# Passage extrait

────────────────────

Un autre fait, qui se présente à la suite de celui-ci, c'est l'identité personnelle. Cette force, qui se sent dans le présent, se souvient de s'être sentie dans le passé; elle a mémoire d'elle-même comme elle en a conscience; ce qu'elle sait être en ce moment, elle se rappelle l'avoir été. Il faut donc que, de l'une à l'autre époque, elle n'ait eu réellement qu'une seule et même existence, il faut qu'elle ait durée identique en son unité; autrement elle ne se reconnaîtrait pas aujourd'hui pour être encore ce qu'elle fut hier, et, parmi ce qu'elle se retrace, elle ne verrait rien de

personnel, rien qui lui appartînt réellement. Or, c'est ce qui n'est pas; bien au contraire, ses réminiscences sont toujours tellement pleines d'elle-même, qu'elle aurait peine à en trouver une où elle ne fût pas par quelques rapports, tant il y a d'elle dans toutes les choses dont elle se représente l'existence. Elle est la même continuellement. Et la variété de ses actions n'est pas une objection contre cette parfaite identité; il ne s'agit, pour le concevoir, que de remarquer que cette force identique et permanente n'est pas rigide, uniforme, toute d'une pièce, pour ainsi dire, de manière à n'avoir qu'une faculté et qu'un développement; elle est vivante, mouvante, flexible, susceptible d'une infinité de modes divers; et comme les occasions ne lui manquent pas, il n'est pas dans la durée deux instans où elle se montre semblable de tout point à elle-même : elle nuance à merveille son inépuisable activité; mais, sous toutes les formes qu'elle revêt, pendant le jeu auquel elle se livre, elle ne cesse pas d'être elle-même, sa substance demeure, et la variété de ses mouvemens atteste sa facilité à se modifier selon le besoin, et non un changement radical et une mutation d'existence.

────────────────────

# Consigne
Extrayez le passage sur l'identité personnelle dans son intégralité, sans y modifier quoi que ce soit. Les lignes qui viennent ensuite constituent un matériau distinct, sans lien avec le passage.

# Données d'entrée
────────────────────

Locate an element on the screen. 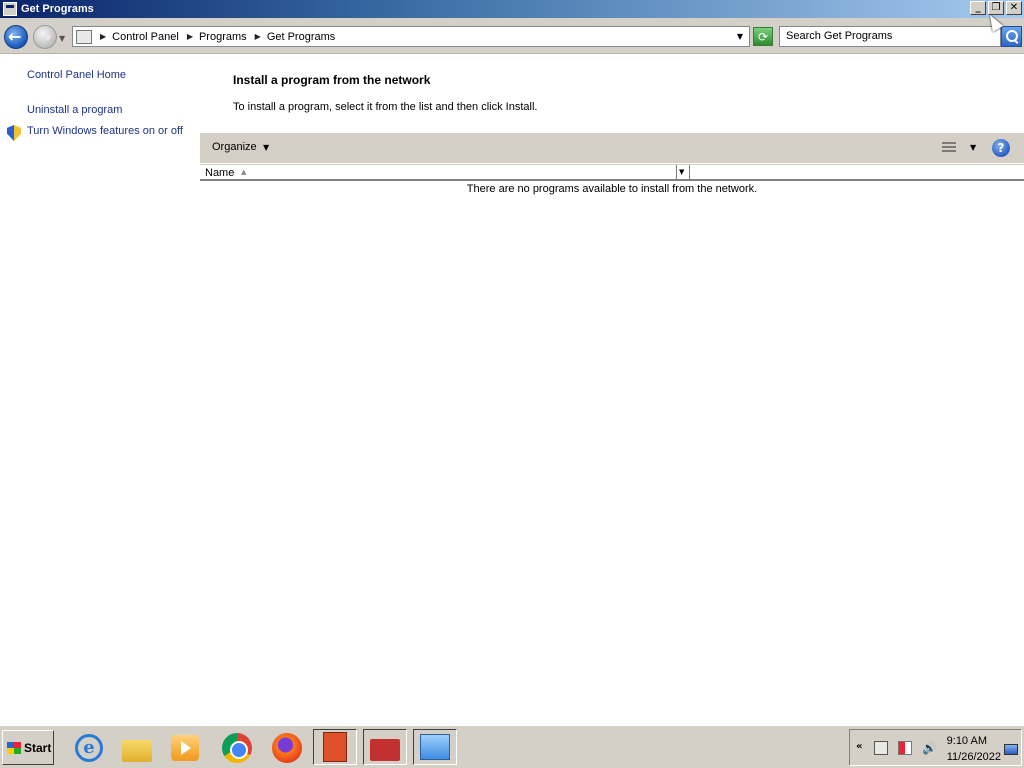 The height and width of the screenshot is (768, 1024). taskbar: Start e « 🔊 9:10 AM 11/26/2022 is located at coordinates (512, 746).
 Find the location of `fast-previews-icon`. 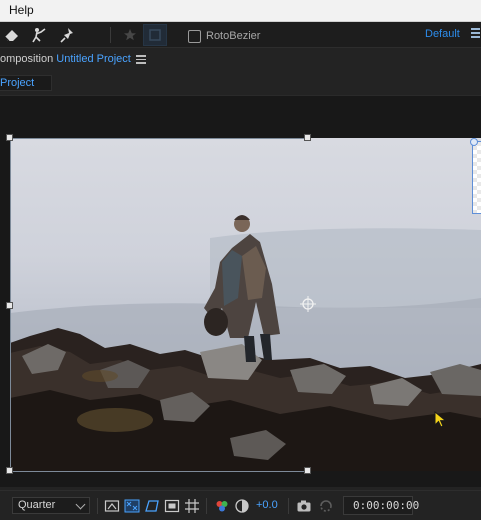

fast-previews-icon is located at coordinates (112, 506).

────────────────────

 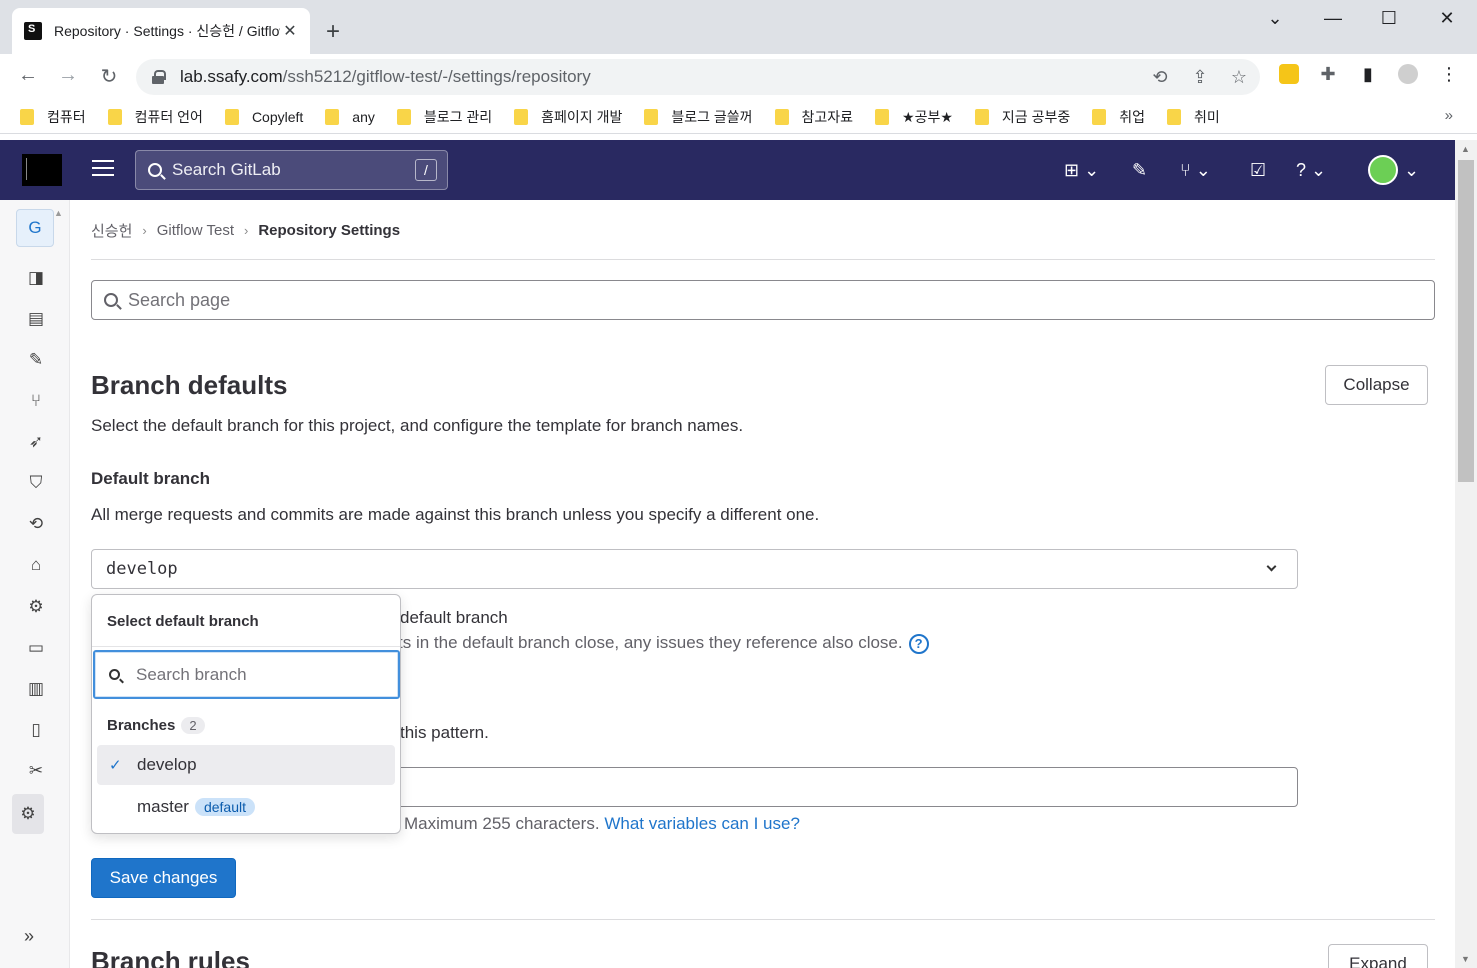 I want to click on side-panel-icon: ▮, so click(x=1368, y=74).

────────────────────

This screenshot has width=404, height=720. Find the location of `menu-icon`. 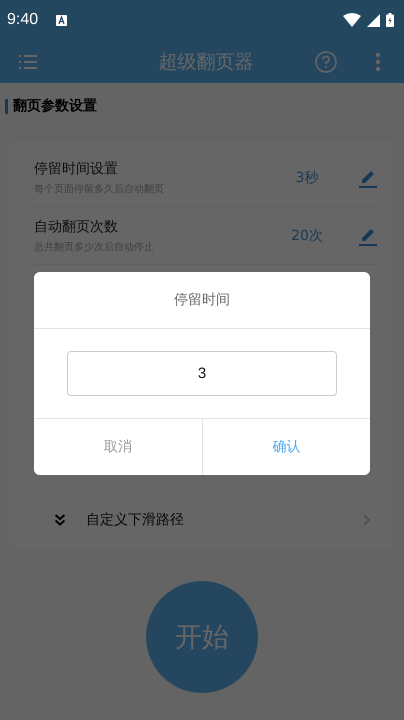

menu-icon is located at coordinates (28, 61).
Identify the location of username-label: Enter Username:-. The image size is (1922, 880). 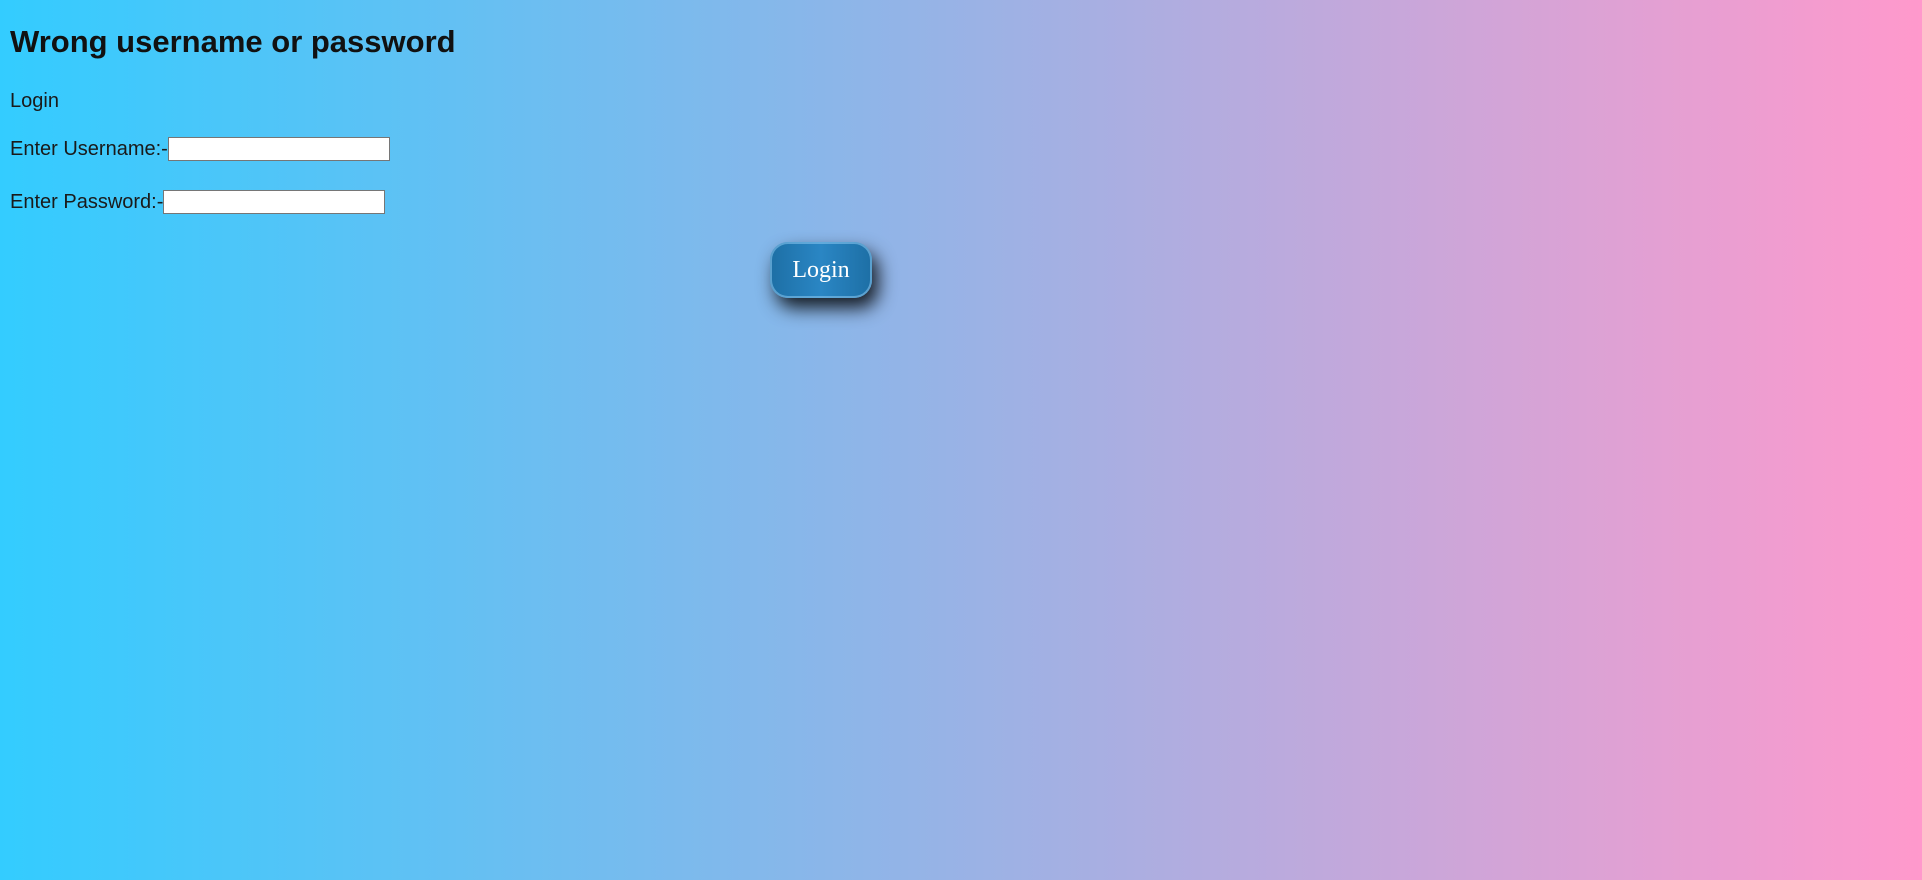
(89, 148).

────────────────────

# Réponse attendue
Un autre fait, qui se présente à la suite de celui-ci, c'est l'identité personnelle. Cette force, qui se sent dans le présent, se souvient de s'être sentie dans le passé; elle a mémoire d'elle-même comme elle en a conscience; ce qu'elle sait être en ce moment, elle se rappelle l'avoir été. Il faut donc que, de l'une à l'autre époque, elle n'ait eu réellement qu'une seule et même existence, il faut qu'elle ait durée identique en son unité; autrement elle ne se reconnaîtrait pas aujourd'hui pour être encore ce qu'elle fut hier, et, parmi ce qu'elle se retrace, elle ne verrait rien de

personnel, rien qui lui appartînt réellement. Or, c'est ce qui n'est pas; bien au contraire, ses réminiscences sont toujours tellement pleines d'elle-même, qu'elle aurait peine à en trouver une où elle ne fût pas par quelques rapports, tant il y a d'elle dans toutes les choses dont elle se représente l'existence. Elle est la même continuellement. Et la variété de ses actions n'est pas une objection contre cette parfaite identité; il ne s'agit, pour le concevoir, que de remarquer que cette force identique et permanente n'est pas rigide, uniforme, toute d'une pièce, pour ainsi dire, de manière à n'avoir qu'une faculté et qu'un développement; elle est vivante, mouvante, flexible, susceptible d'une infinité de modes divers; et comme les occasions ne lui manquent pas, il n'est pas dans la durée deux instans où elle se montre semblable de tout point à elle-même : elle nuance à merveille son inépuisable activité; mais, sous toutes les formes qu'elle revêt, pendant le jeu auquel elle se livre, elle ne cesse pas d'être elle-même, sa substance demeure, et la variété de ses mouvemens atteste sa facilité à se modifier selon le besoin, et non un changement radical et une mutation d'existence.